Un’ulteriore novità riguarda la riformulazione (a decorrere dal 2013) del Patto di stabilità e la definizione della griglia di criteri sulla base dei quali sarà misurata la maggiore o minor virtuosità di Regioni ed Enti locali e pesata la misura del rispettivo concorso alla realizzazione degli obiettivi di finanza pubblica.

La revisione del Patto di stabilità andrebbe anticipata al 2012, così come previsto per la sua regionalizzazione.
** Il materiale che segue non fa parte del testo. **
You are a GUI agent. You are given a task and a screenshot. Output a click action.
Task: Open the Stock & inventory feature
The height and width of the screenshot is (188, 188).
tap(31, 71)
In secondo luogo, manca la necessaria chiarezza attorno agli obiettivi che ci si vuole prefiggere con questa revisione.

Da un lato sono stati elaborati criteri di virtuosità troppo complessi e discrezionali (si rinvia l’attuazione concreta a decreti ministeriali), senza alcun coinvolgimento dei Comuni, che probabilmente provocheranno effetti opposti agli obiettivi prefissati.
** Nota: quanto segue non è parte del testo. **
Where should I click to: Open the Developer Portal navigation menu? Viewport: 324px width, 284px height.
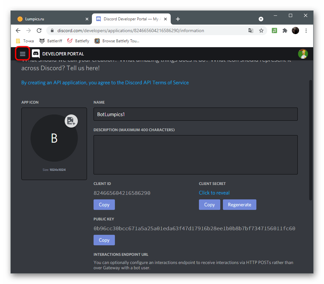[x=22, y=53]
Dall’altro, si premiano alcuni enti facendone però ricadere l’onere sugli altri enti locali, addirittura aumentando il peso del Patto nel suo complesso di 2 miliardi. Questo è inaccettabile in quanto con il “paravento” della virtuosità si vuole fare passare un ulteriore manovra a carico del sistema dei Comuni italiani, che negli ultimi anni hanno contribuito al risanamento dei conti pubblici più degli altri comparti che compongono la Pubblica amministrazione, migliorando i saldi di finanza pubblica in modo sensibile (3 miliardi di euro) e dimostrandosi efficienti offrendo ai cittadini e alle famiglie un sostegno sociale in un momento di forte disagio, aumentando la spesa sociale e razionalizzando la spesa improduttiva.
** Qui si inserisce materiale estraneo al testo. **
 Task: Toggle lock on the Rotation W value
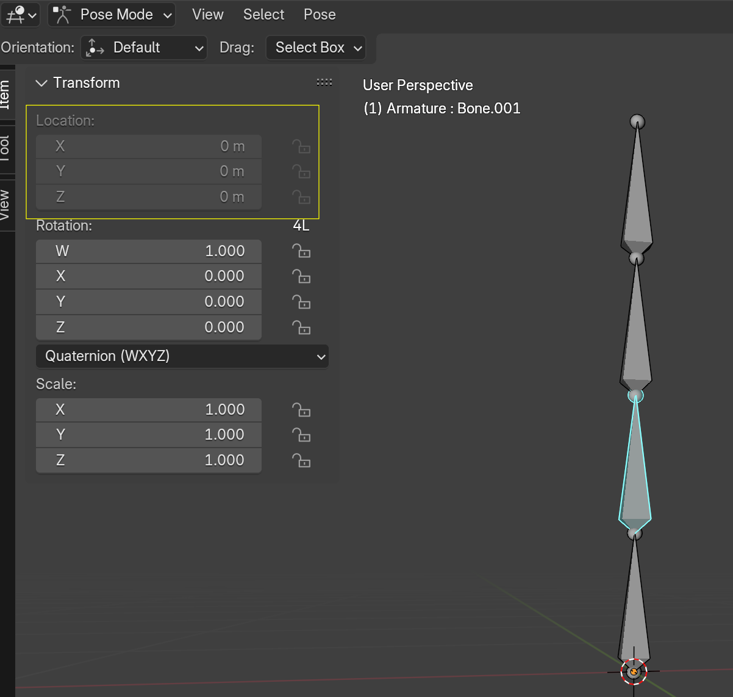[301, 251]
I sindaci chiedono pertanto:

– di individuare parametri di virtuosità, insieme alle associazioni delle Autonomie, che tengano conto dei due parametri rilevanti per il Patto di stabilità europeo, ossia il miglioramento del saldo di bilancio (equilibrio tra entrate e spese proprie) e del livello di indebitamento (debito in essere);

– un reale alleggerimento del Patto, che risponda anche alle esigenze di crescita e di sviluppo sostenibile dei territori senza imporre a carico del sistema dei Comuni il miglioramento previsto per i Comuni virtuosi.

Necessaria un’immediata contrattazione per correggere le iniquità. I sindaci ritengono che sia necessaria, in assenza di una seria ripresa della concertazione tra i livelli costituzionali della Repubblica, una mobilitazione unitaria dell’intero sistema delle Autonomie al fine di correggere una manovra che, sebbene necessaria nei suoi obiettivi complessivi di rientro dal deficit pubblico, fallisce completamente l’obiettivo di coniugare rigore e sviluppo e compromette alla radice l’attuazione del federalismo fiscale.